In a sweeping crackdown on drugs last year, including random drug testing in bars and explicitly aiming at the entertainment industry, 11 celebrities have been detained by the Chinese police, from Jaycee Chan, the son of Jackie Chan to Ko Chen-tung, a 23-year-old Taiwanese actor. Two Quebec employees with the Montreal-based equestrian multimedia show Cavalia was imprisoned in China for allegedly smoking marijuana and are facing deportation.
But weed is no opium, cocaine or crystal mess, and shouldn’t lumped into the same category as opium. Until recent decades, the benefits of the plant have increasingly been recognized by the Western world, with many countries – including Canada – starting to legalize its use --- both for both medical and recreational purposes.
In fact, plenty of studies have shown the effectiveness of cannabis in treating a mess of disease – from helping to control seizures to preventing vision loss for glaucoma patients. More importantly, it is a green gold for those suffering from cancer. Cannabis helps cancer patients alleviate anxiety and spark an appetite, improving their quality by allowing them to eat full meals and sleep peacefully at night.
The surprising health benefits of weed has led many medical professionals to change their attitude towards it – including Dr. Sanjay Gupta, chief medical correspondent with CNN. In an article published in 2016, Dr. Gupta says through his research he found that despite some harmful effects on young minds, marijuana doesn’t have high potential for abuse, and seldom causes death from overdose. Apart from the medical wonders commonly known, weed is under study for its anti-cancer effects.

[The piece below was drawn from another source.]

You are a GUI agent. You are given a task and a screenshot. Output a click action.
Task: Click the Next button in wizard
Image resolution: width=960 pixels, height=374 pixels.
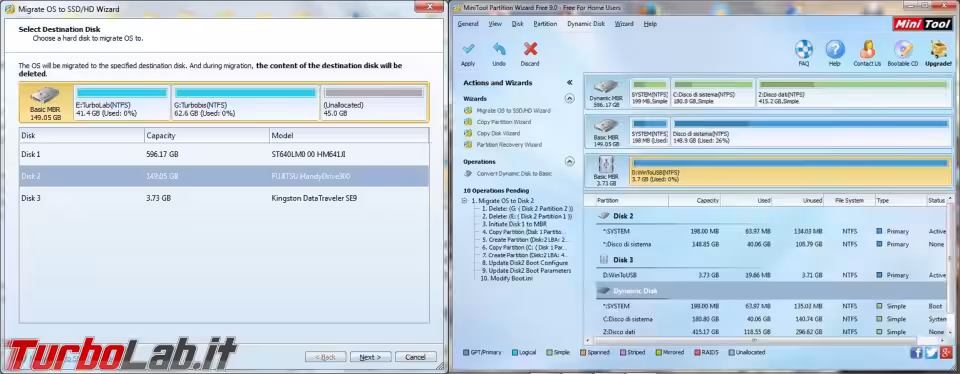tap(370, 357)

“We have been terribly and systematically misled (on weeds) for nearly 70 years in the United States, and I apologize for my own role in that,” he wrote.
Given the stunning stats that one in two Canadians would have cancer in their lifetime,
taking a hit of weed may become an inevitable experience for many people – including myself and my families. Marijuana will no longer be a devil but a lifesaver for us then.